**THE EXERCISE**
Write out every line of the records below word for word. Leave the pictures out of your answer.

* START SUPPLIED INFORMATION *

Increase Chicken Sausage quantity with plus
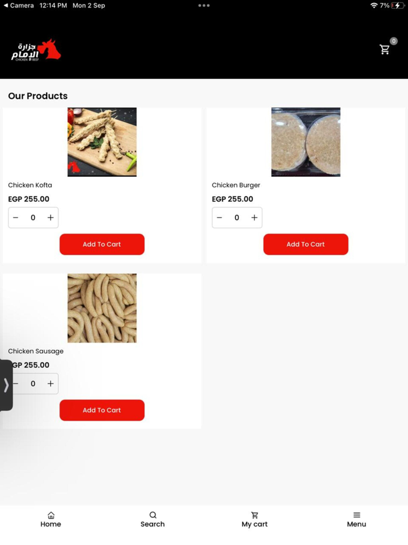This screenshot has height=545, width=408. [51, 384]
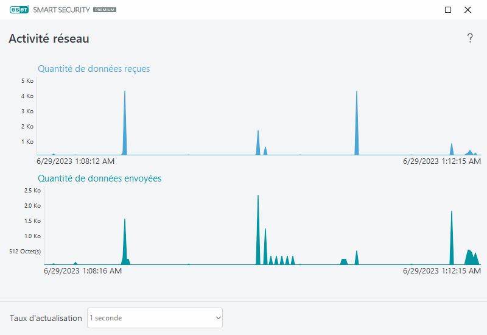Open the Taux d'actualisation dropdown
This screenshot has height=335, width=487.
click(155, 318)
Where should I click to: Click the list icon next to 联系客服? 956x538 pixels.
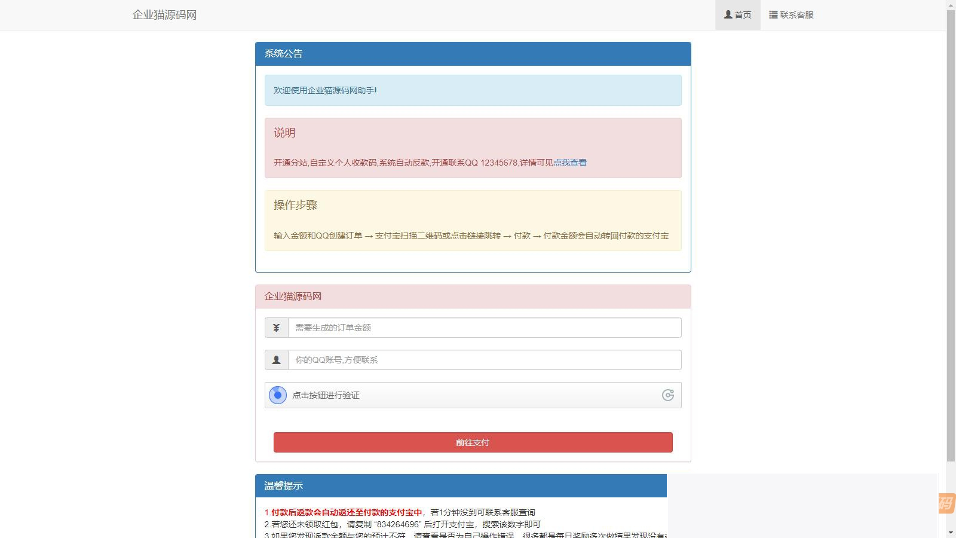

* END SUPPLIED INFORMATION *

**WRITTEN RESPONSE**
Increase Chicken Sausage quantity with plus
This screenshot has height=545, width=408. [51, 384]
Open the Taux d'actualisation dropdown
This screenshot has height=335, width=487.
click(155, 318)
Where should I click to: Click the list icon next to 联系客服? 956x538 pixels.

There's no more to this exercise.